Sailor Bob is in zijn spreken net als Nisargadatta: direct, spontaan, informeel, en to the point.
‘Ik vind dit met name zo’n goed boek, omdat het een herkenbaar menselijk verhaal vertelt. Hieruit blijkt dat wat hij onderricht voor iedereen bereikbaar is.’
Michele L. Harvey op amazon.com
‘Een moderne klassieker over eigentijds non-dualistisch onderricht.’
Prusa Meji op amazon.com
Uit het boek:
Uit deel 2: De leer
Hebben jullie allemaal je ego buiten de deur gelaten? Het maakt het veel gemakkelijker als je dat doet. De meesten van jullie in de kamer zijn hier al eerder geweest, zodat je al aardig idee hebt waar het allemaal om gaat. Wij zeggen dat dit inzicht niet slechts voor de uitverkorenen is, het is ieders recht omdat het berust op zuivere eenvoud zelf – één zijn.

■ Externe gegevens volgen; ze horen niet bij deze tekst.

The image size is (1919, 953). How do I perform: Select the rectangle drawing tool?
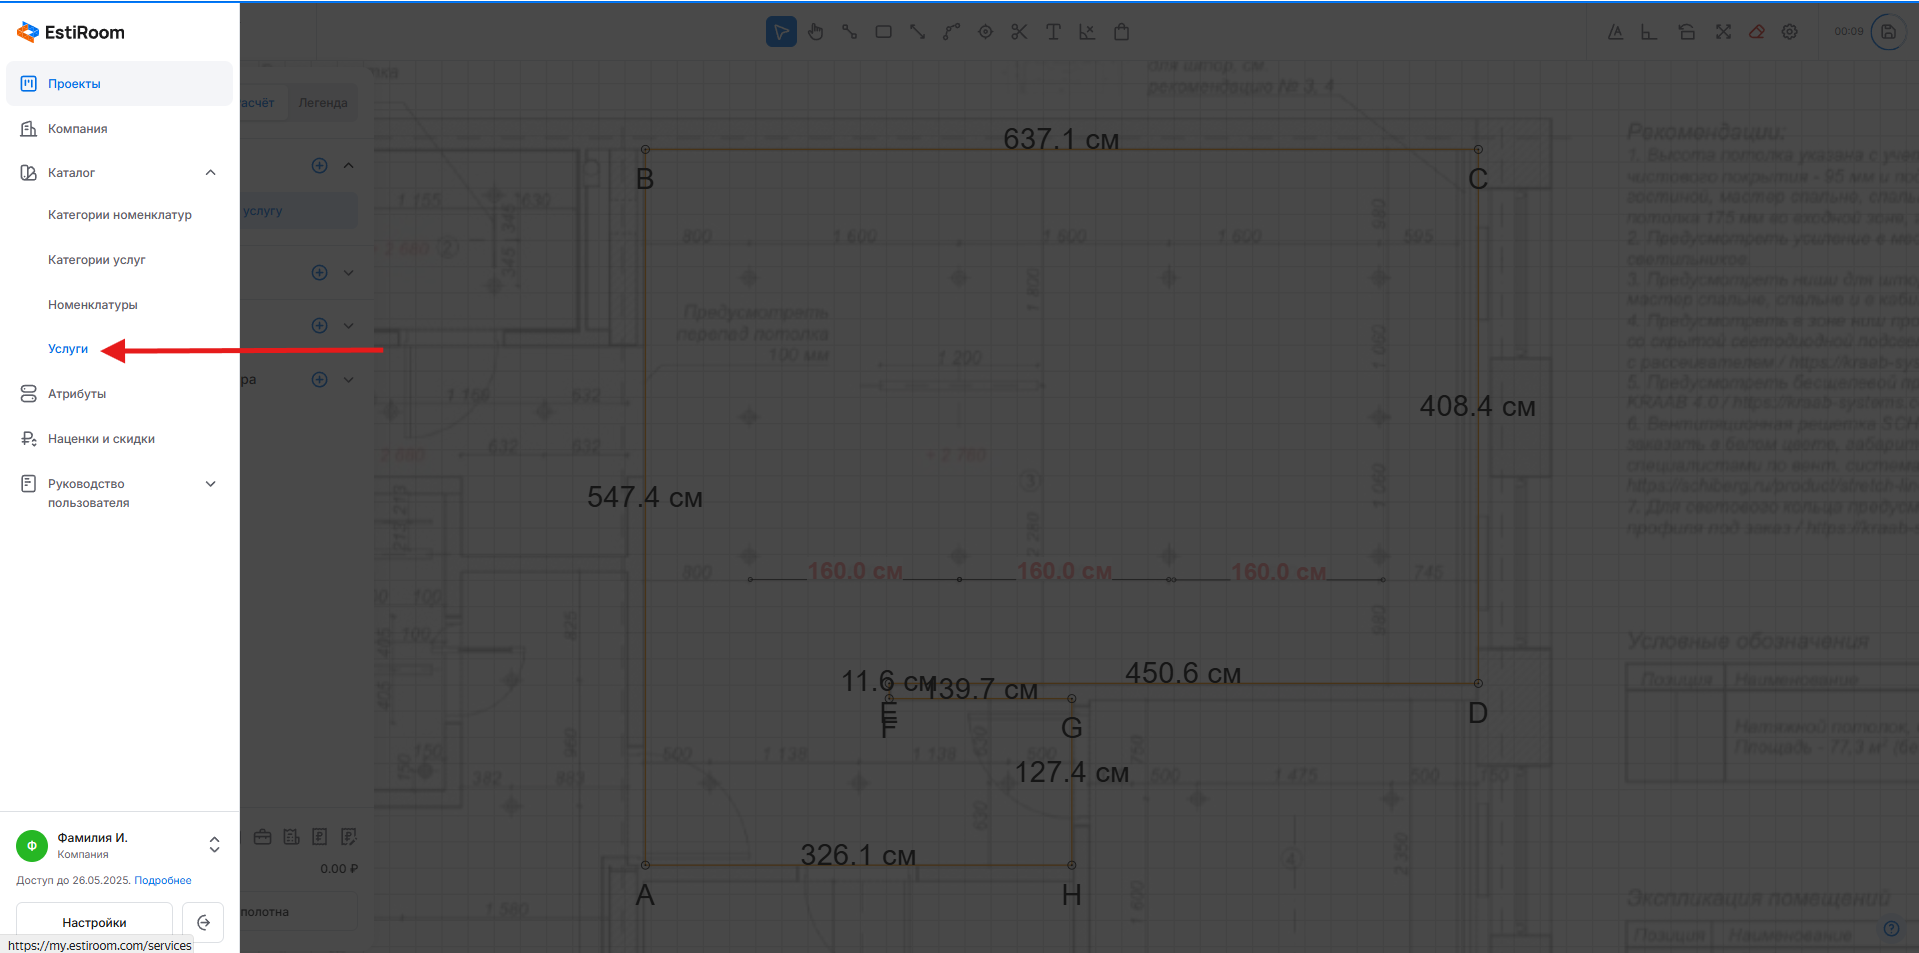[x=883, y=32]
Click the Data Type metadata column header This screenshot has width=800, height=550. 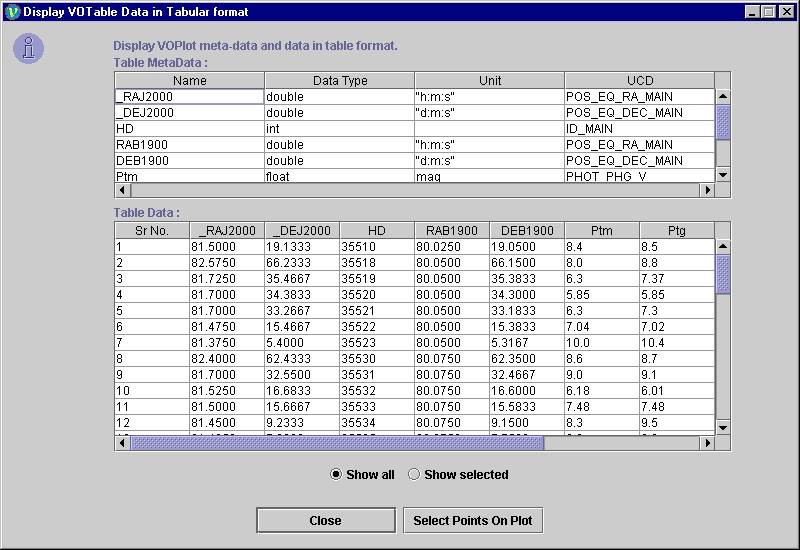click(x=340, y=80)
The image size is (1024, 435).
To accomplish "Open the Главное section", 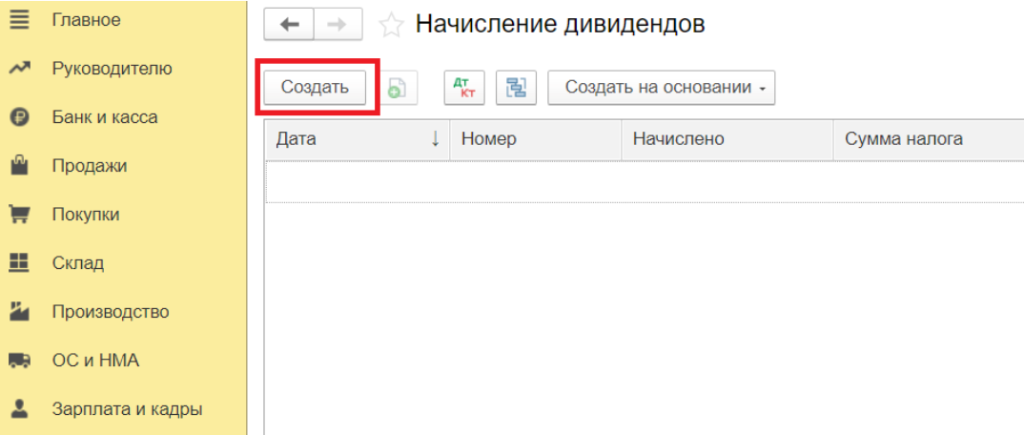I will pos(85,20).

Hoewel beweerd is dat het heel moeilijk te verkrijgen is, is er in werkelijkheid niets eenvoudiger dan één. Dit inzicht is eeuwenlang doorgegeven – ver voor enige documentatie. Het was maar bij enkelen bekend en de reden daarvoor was dat gemeenschappen vrij geïsoleerd waren en de communicatiemiddelen beperkt. Daarom waren er maar enkelen die er van iemand ergens in een dorp over vernamen.
Niet iedereen wil naar deze dingen kijken en dat hindert niet. Zo zit iemand in elkaar en zo functioneert iemand. Toch, of hij er nu naar kijkt of niet, hij is Dat. Wat je zoekt ben je al. Het belangrijke woord, of Mahavakya, is: Ik ben Dat, dit is Dat, alles is Dat.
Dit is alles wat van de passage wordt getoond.